> [Exercise requirements]:
- a) In the forum thread below about Ed Schultz, why does the poster Westerner say Schultz makes sure he is on the minority side of most issues? Answer in one to three sentences.
- b) From the forum thread below about Ed Schultz, write out the passage starting at "Lots of people" and ending at "good at that!".
- c) According to the forum thread below about Ed Schultz, where had Schultz been doing live broadcasts all week?

I will agree with my first post on this board that Ed can be a bonehead sometimes. I actually called the next day to defend Curt Wells argument against what Poolman had said. By then he had cooled down and lostened a little. He was wrong plain and simple. But I am also glad he is there to call out some of the other things that are going wrong. All in all, good and bad, Ed is a wash. :eyeroll:


----------



## zogman (Mar 20, 2002)

I happening to be traveling today so I got to listen to part of Ed's brodcast. He has been doing live broadcasts from sw ND all week long. I think he has a good relationship with the natives and he does have some good points about the phesant wars. He also seems knowledgeable about the needs of the local economy. However I didn't get to listen to the whole show. Am I wrong ???? :withstupid:


----------



## Westerner (Mar 15, 2002)

Lots of people are upset with Ed Schultz. He counts on it. He makes sure he is on the minority side on most issues (but not too much or else that might dry up). The fact is that controversy gets people to listen. Would people listen to someone who told them "everything is just fine. Just work together!" No, people listen to things that rile them up, and he is very good at that!

> [Source material]:
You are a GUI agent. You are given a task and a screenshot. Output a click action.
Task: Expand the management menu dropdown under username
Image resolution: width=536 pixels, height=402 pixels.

> [The answers]:
- a) According to Westerner, controversy gets people to listen. People don't tune in to someone saying everything is fine. They listen to things that rile them up, and Schultz is very good at that.

- b)
Lots of people are upset with Ed Schultz. He counts on it. He makes sure he is on the minority side on most issues (but not too much or else that might dry up). The fact is that controversy gets people to listen. Would people listen to someone who told them "everything is just fine. Just work together!" No, people listen to things that rile them up, and he is very good at that!

- c) From sw ND.